Tuesday, April 13, 2010

Home: where your heart is

I am back to the Bay area for now. I need to be home. My family needed me.
My mother moved to Davis, California, with my sister Maria again in February. My mother stayed in Taiwan with my younger sister for about 4 years.
I have never got a chance to be so close to my mother in the past. Now with my wife's support and with an easy 2-hour drive, I can get to Davis from my Campbell home comfortably. It is a blessing to be with her, as she is frail and weak and in her 80's. The picture on the left was a gathering in Davis last February celebrating her arrival.









Joe had a snowboarding accident in March 2009 that caused an acetabular fracture. He had to take a 3-month leave from his pediatrics residency program at Harbor UCLA Medical Center. Residency without injury is hard enough in the American medical educational system. Residency with a crutch is not a realistic proposition at all. For a full recovery of his injury, Joe took time off, at least six months, to focus on his rehab so that he can be all together again physically and mentally. This is a picture we took in February when we took a day trip to the Getty Center in LA. I need to offer my moral support and I need to be with him often to get him through this. As a parent, this is the least I can do.








I had hard time leaving Beijing, my work, and my friends.
In particular, the SpeakEasy@SunBeijing Toastmasters Club was dear to me. The picture to the left was an outing with the current members to the Beijing Botanic Garden.

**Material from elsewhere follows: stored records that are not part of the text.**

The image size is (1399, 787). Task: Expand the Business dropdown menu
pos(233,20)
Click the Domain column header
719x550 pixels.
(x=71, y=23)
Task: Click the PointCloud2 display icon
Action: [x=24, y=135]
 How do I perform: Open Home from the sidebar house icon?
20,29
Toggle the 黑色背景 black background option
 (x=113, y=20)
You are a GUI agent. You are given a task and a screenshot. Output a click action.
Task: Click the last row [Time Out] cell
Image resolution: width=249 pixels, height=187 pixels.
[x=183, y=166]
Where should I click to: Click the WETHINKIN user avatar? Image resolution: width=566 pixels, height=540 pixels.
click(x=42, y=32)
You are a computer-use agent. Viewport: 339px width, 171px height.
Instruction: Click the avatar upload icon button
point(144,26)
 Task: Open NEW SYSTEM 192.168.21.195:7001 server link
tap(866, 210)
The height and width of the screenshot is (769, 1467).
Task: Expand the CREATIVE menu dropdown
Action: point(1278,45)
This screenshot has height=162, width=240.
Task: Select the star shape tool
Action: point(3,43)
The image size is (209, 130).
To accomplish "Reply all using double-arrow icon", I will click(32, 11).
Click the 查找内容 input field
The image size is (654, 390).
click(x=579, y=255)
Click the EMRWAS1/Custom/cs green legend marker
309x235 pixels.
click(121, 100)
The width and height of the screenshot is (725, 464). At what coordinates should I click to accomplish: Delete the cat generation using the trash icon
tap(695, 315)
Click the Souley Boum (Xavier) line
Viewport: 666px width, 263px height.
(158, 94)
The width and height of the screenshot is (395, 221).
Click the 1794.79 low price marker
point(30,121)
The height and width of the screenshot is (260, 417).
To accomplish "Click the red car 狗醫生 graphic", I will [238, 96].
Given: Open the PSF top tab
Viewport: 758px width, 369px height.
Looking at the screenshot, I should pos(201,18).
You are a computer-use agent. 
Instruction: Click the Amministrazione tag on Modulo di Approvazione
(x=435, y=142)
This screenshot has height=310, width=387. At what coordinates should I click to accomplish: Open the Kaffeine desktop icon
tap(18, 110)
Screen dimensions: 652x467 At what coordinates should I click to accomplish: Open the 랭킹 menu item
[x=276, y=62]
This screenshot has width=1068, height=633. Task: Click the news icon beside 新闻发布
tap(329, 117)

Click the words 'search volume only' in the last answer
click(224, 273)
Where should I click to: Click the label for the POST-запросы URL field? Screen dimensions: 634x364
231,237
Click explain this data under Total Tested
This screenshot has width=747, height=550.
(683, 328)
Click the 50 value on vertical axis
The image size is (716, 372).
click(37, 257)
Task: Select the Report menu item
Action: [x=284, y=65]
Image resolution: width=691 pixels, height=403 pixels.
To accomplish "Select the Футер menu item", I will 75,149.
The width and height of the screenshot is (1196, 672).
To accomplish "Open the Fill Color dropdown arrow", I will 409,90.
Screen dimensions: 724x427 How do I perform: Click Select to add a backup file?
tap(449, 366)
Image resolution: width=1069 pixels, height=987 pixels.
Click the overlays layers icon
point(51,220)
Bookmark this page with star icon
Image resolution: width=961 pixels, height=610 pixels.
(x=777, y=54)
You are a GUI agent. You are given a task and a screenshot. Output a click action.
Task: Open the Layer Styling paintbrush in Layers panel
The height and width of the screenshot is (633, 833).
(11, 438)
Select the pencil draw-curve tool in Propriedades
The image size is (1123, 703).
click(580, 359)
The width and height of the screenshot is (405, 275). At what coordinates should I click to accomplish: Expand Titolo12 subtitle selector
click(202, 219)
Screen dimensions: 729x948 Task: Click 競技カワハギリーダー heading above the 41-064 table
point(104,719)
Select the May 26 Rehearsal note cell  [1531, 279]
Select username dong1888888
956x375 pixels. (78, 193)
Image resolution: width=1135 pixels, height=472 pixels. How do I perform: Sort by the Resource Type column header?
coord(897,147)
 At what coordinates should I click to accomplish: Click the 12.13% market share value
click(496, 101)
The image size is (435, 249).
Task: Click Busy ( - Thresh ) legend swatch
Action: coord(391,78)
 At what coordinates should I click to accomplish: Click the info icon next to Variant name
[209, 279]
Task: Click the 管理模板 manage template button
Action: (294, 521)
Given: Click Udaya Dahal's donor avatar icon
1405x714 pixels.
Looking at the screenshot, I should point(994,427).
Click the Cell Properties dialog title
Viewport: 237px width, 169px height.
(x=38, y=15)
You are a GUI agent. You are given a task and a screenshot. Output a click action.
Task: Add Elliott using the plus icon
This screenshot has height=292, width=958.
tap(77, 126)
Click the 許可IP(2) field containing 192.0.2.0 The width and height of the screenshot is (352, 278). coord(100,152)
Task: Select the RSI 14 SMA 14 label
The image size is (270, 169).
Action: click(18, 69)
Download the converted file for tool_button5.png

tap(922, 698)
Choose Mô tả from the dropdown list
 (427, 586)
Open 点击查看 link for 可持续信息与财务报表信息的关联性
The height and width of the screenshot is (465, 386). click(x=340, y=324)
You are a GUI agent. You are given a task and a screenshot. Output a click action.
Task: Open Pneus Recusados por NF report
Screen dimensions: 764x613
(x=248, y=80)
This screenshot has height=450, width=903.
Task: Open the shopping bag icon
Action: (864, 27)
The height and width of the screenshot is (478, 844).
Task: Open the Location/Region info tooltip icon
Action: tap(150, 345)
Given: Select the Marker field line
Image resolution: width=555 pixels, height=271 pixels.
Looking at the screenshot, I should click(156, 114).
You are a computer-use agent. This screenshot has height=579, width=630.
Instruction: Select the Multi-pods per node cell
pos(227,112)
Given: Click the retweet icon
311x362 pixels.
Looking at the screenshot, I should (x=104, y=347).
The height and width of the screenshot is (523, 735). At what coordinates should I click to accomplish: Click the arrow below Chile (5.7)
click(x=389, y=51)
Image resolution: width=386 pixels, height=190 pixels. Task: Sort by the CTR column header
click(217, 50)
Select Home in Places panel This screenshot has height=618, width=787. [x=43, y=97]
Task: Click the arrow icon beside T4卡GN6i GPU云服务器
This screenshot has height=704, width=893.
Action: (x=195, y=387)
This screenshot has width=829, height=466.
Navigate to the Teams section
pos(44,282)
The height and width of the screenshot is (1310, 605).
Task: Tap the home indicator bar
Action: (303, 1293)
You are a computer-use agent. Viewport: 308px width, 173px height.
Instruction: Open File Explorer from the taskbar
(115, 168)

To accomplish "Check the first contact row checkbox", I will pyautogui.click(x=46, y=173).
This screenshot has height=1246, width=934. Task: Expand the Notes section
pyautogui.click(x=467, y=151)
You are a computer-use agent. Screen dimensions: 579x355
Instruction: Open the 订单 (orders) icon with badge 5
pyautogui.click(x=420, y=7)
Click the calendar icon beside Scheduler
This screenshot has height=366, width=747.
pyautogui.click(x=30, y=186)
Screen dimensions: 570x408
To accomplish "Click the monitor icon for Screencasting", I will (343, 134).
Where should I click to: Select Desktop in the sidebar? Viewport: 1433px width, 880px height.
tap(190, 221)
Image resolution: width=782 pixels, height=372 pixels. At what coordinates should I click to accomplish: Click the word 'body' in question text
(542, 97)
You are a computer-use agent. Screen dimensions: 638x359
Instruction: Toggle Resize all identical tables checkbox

I had a venue to practice my public speaking and presentation skills. We got to share our lives and experiences with other members through the reviews and dry-runs of the speeches. I gained hope for an emerging society and got to know the aspirations of this new Chinese generation. It is a difficult journey for many in China to create a new social and political order that will all prosper together. The club was also a venue for everyone to come together to build trust, confidence and fellowship. I will miss this community, because I grew along with each one of them in the last 3-1/2 years.


I took on a challenge October 2008 to manage the storage driver team of eighteen people with one junior manager assisting me. I have always been on the technical track at work, so it was quite an opportunity for me to grow professionally. I enjoyed every bit of it. It tapped my other potential, and it gave me a chance to hone my project management skills and interpersonal skills. I learned to communicate and to negotiate better. I learned to be patient when I had to and to be aggressive when it was time to do so. I liked my team a lot. They are energetic, eager, and dedicated to work and their profession. I have no regrets about taking on the opportunity to lead them. Although I worked hard, I enjoyed every bit of it as a team. I miss them.